* [DATA FOR THIS TASK]:
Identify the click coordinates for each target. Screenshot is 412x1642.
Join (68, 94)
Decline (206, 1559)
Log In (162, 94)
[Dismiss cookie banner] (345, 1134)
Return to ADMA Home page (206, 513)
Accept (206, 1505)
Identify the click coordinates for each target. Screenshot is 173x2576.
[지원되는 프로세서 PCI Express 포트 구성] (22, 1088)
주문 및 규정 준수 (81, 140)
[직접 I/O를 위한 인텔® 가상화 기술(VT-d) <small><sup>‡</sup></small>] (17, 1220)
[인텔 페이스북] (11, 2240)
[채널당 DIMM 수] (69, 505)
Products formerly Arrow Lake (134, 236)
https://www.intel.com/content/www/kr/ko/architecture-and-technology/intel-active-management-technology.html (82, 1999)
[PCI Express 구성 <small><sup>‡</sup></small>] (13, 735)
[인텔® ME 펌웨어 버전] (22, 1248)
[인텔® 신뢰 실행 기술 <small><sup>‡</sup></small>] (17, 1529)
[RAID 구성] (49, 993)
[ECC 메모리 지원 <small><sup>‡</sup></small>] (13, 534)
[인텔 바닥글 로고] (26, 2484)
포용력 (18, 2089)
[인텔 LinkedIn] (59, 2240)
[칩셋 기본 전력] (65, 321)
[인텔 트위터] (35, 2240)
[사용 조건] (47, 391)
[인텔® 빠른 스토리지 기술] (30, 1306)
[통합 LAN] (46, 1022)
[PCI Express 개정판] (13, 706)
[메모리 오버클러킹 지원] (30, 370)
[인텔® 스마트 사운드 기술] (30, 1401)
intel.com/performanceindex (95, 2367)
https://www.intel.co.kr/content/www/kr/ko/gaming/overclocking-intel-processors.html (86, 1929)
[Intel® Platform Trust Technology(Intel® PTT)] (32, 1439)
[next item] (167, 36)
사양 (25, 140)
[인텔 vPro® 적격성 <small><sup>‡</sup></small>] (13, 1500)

* [EXERCISE]: What is needed is an exact copy of the lines above, from the one containing "Decline (206, 1559)" through the one containing "Products formerly Arrow Lake (134, 236)", with nothing added.

* [TASK RESPONSE]:
Decline (206, 1559)
Log In (162, 94)
[Dismiss cookie banner] (345, 1134)
Return to ADMA Home page (206, 513)
Accept (206, 1505)
Identify the click coordinates for each target. Screenshot is 173x2576.
[지원되는 프로세서 PCI Express 포트 구성] (22, 1088)
주문 및 규정 준수 (81, 140)
[직접 I/O를 위한 인텔® 가상화 기술(VT-d) <small><sup>‡</sup></small>] (17, 1220)
[인텔 페이스북] (11, 2240)
[채널당 DIMM 수] (69, 505)
Products formerly Arrow Lake (134, 236)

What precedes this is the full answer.